The summit follows the establishment in 2007 of an EU-South Africa strategic partnership aimed at boosting economic and political cooperation between Africa's largest economy and the 27-member bloc.

Over the past four years senior EU officials and South African ministers have been meeting regularly to discuss trade and other issues.

South Africa has been one of the strongest opponents of the new Economic Partnership Agreements (EPAs), with which the EU wants to replace its past trade agreements with African, Caribbean and Pacific states that the World Trade Organization declared illegal.

The EPAs reduce tariffs and quotas on two-way trade with the union.
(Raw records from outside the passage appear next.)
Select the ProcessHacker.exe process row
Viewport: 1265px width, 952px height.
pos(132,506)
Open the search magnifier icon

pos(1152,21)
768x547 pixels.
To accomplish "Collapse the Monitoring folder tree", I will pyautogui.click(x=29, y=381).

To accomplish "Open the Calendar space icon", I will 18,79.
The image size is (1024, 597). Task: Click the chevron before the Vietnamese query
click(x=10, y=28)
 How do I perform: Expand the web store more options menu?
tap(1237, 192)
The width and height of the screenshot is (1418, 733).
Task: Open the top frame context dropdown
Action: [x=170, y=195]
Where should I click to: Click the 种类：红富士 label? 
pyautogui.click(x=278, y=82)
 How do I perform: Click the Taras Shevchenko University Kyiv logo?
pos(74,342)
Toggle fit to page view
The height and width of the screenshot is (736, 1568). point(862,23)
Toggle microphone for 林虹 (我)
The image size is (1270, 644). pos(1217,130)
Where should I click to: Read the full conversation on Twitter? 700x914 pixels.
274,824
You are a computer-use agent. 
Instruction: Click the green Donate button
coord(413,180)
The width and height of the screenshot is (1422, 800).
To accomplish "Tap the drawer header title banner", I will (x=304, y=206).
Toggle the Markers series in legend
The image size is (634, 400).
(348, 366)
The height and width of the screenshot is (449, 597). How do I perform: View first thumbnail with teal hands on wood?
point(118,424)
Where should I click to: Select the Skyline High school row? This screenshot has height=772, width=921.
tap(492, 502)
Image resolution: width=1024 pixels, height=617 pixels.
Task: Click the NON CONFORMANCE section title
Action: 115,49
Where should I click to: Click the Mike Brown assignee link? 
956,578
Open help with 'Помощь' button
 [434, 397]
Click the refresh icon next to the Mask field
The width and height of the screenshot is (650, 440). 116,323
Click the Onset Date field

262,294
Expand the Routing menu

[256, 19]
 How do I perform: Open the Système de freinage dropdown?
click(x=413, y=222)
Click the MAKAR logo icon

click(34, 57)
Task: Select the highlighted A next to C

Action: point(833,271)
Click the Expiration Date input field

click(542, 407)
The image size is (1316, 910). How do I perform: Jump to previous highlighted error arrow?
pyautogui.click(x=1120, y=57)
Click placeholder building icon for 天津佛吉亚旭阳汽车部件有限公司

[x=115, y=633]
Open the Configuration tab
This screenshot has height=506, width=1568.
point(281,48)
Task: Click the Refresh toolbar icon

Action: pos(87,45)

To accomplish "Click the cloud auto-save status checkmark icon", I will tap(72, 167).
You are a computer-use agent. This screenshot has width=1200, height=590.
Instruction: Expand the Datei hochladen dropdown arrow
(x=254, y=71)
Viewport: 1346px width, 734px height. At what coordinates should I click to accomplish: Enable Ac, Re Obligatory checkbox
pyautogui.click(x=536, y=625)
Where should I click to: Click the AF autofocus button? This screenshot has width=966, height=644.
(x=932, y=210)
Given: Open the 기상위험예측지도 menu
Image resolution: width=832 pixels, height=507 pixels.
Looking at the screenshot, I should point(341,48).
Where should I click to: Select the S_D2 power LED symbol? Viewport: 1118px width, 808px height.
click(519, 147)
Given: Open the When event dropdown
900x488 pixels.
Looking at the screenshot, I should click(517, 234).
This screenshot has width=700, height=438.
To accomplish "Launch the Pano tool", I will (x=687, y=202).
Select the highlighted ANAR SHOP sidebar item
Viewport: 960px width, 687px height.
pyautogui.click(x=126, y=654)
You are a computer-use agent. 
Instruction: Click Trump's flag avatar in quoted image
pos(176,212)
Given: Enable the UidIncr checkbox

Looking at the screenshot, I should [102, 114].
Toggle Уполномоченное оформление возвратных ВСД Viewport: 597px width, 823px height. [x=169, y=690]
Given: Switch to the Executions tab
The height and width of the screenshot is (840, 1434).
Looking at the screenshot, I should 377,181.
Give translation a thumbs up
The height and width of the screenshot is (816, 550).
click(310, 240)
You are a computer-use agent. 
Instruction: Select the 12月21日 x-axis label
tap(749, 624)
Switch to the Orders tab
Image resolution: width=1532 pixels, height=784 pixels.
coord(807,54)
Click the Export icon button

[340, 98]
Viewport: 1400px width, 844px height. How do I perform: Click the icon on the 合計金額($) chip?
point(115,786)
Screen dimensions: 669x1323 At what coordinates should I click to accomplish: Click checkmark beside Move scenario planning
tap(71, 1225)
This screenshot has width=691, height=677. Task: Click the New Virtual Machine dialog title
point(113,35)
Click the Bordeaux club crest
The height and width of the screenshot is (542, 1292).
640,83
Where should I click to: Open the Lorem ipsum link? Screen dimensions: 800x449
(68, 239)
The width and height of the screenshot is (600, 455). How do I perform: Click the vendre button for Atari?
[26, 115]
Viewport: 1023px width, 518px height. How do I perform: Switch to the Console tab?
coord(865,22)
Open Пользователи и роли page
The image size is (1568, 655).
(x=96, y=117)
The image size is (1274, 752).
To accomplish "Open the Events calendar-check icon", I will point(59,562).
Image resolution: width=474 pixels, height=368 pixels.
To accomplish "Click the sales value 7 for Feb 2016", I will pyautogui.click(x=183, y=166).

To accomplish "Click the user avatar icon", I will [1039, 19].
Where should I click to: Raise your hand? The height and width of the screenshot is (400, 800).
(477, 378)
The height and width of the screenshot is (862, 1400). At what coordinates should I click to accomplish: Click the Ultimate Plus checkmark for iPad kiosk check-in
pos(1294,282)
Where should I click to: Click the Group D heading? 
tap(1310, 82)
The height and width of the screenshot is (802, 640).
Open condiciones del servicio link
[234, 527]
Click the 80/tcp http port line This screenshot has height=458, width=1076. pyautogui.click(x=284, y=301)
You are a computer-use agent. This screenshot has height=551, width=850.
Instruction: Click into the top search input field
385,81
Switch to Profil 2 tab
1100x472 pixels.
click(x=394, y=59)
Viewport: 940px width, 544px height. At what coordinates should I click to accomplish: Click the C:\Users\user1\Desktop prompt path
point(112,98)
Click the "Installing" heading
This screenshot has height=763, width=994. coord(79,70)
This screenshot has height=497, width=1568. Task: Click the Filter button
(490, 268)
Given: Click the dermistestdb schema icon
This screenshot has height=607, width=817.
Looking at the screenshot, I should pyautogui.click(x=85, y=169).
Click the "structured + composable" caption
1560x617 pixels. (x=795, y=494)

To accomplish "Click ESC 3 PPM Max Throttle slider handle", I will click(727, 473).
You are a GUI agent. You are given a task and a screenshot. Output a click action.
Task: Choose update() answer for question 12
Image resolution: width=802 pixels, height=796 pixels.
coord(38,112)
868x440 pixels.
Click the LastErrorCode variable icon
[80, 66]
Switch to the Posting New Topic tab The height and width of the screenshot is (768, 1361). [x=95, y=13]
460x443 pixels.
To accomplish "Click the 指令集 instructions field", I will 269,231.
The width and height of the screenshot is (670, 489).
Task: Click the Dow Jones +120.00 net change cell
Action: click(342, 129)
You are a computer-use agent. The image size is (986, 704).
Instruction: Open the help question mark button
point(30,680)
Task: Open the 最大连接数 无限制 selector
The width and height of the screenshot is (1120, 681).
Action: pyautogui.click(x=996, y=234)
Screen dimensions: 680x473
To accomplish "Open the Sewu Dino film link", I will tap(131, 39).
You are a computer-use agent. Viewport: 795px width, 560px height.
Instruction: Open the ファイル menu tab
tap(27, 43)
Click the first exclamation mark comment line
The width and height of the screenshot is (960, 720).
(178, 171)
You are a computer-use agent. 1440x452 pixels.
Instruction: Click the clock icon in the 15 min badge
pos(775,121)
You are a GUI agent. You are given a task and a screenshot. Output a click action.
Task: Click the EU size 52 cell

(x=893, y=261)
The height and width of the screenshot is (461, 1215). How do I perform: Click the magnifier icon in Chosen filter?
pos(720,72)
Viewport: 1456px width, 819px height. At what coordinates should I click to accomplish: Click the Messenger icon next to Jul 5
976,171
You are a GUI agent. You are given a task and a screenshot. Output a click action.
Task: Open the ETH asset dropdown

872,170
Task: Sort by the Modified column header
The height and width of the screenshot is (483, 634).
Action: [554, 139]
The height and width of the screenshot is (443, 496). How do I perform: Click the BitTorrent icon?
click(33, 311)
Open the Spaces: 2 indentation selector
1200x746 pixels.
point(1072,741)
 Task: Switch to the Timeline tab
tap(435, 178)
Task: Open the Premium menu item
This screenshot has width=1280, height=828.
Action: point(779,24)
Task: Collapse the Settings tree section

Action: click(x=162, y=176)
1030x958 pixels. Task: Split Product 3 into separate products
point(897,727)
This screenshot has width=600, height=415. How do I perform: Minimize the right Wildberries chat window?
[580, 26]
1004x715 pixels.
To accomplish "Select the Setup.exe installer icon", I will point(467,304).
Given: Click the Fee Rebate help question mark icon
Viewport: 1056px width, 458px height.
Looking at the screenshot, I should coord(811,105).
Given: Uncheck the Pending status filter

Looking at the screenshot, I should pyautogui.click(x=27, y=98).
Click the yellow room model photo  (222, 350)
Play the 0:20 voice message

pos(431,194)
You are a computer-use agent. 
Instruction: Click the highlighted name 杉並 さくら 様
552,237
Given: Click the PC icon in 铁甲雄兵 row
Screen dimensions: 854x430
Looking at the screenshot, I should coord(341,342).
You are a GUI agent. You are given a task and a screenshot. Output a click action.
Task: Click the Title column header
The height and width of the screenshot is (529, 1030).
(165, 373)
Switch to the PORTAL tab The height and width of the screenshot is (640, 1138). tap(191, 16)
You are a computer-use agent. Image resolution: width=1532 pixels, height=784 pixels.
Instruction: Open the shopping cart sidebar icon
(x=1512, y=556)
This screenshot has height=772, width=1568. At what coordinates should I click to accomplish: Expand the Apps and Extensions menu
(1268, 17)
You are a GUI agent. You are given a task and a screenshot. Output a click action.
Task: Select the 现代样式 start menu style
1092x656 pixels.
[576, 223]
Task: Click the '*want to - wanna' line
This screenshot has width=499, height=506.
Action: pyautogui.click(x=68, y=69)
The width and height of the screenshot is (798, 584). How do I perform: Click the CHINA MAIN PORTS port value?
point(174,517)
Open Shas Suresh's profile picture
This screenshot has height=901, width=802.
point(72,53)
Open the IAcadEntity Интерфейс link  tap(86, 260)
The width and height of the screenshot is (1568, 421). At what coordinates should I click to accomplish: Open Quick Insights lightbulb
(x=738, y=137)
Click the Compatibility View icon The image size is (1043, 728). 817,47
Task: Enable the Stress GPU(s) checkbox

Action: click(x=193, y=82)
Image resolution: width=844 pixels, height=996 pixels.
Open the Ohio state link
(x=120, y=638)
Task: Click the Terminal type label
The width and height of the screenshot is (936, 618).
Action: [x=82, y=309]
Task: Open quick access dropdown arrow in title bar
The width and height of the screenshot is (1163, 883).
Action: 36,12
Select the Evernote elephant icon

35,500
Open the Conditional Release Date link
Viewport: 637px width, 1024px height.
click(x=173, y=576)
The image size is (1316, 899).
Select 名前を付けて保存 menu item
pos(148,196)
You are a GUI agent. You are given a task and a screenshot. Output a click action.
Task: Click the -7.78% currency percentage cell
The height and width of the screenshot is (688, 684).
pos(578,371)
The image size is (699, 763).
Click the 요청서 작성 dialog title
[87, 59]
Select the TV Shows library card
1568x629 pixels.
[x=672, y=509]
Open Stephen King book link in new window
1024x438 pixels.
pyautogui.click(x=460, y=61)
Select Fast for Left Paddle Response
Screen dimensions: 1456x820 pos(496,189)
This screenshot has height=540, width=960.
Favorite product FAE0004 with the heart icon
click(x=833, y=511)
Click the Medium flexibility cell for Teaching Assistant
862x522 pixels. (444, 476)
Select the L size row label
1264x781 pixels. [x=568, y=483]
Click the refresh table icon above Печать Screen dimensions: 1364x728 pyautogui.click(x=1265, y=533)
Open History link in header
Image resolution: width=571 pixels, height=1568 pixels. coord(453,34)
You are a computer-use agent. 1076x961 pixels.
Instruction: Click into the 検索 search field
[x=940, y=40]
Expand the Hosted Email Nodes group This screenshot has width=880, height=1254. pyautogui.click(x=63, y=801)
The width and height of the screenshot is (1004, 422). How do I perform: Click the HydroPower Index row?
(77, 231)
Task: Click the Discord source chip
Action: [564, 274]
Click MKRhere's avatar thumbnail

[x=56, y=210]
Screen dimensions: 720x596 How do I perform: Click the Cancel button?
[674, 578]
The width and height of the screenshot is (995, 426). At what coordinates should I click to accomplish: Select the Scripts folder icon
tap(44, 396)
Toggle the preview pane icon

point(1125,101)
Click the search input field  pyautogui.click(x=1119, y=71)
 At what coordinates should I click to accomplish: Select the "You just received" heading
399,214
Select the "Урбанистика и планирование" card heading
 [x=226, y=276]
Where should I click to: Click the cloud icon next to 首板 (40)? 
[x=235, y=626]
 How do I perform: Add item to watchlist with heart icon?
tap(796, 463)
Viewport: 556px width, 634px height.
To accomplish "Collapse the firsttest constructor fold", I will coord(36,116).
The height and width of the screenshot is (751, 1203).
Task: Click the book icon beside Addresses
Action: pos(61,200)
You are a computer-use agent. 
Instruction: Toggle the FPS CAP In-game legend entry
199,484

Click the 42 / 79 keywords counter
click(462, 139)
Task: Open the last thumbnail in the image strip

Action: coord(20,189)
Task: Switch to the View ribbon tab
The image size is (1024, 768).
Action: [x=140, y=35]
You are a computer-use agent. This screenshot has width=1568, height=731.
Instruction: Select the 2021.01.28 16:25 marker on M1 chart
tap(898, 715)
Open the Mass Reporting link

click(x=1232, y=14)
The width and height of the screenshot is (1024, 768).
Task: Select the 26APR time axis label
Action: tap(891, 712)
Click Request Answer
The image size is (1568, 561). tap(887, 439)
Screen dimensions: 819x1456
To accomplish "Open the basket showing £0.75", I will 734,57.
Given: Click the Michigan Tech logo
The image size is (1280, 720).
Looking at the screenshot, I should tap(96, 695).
Several African countries signed interim EPAs with the EU late last year. South Africa is one of several countries that resisted, saying they endanger domestic industry.

South Africa is also holding out for a better deal at the current World Trade Organization talks in Geneva. While saluting EU proposals to further cut farm subsidies South Africa says the reciprocal gesture being asked of developing countries on tariffs on industrial goods is too onerous.

While trade was expected to take centre stage at the talks, Mbeki was also likely to be quizzed by EU leaders over the progress of talks on a unity government in Zimbabwe.

Mbeki is the Southern African Development Community (SADC)- appointed mediator in Zimbabwe.

In a breakthrough for his notoriously "quiet" mediation Mbeki pulled off the first face-to-face meeting in a decade between Zimbabwean President Robert Mugabe and opposition leader Morgan Tsvangirai on Monday.

Mugabe and Tsvangirai signed a deal to engage in talks on forming a powersharing government. Those talks, between representatives of Mugabe's Zanu-PF and two factions of the MDC began Thursday at an undisclosed location in South Africa.

Despite the two bitter foes agreeing to talks, the EU, in a move slammed by many in Zimbabwe as badly timed, made good Tuesday on its threat of tighter sanctions against Mugabe's regime.

The union has slapped 36 more officials with travel bans and banned trade with four companies that do business with government.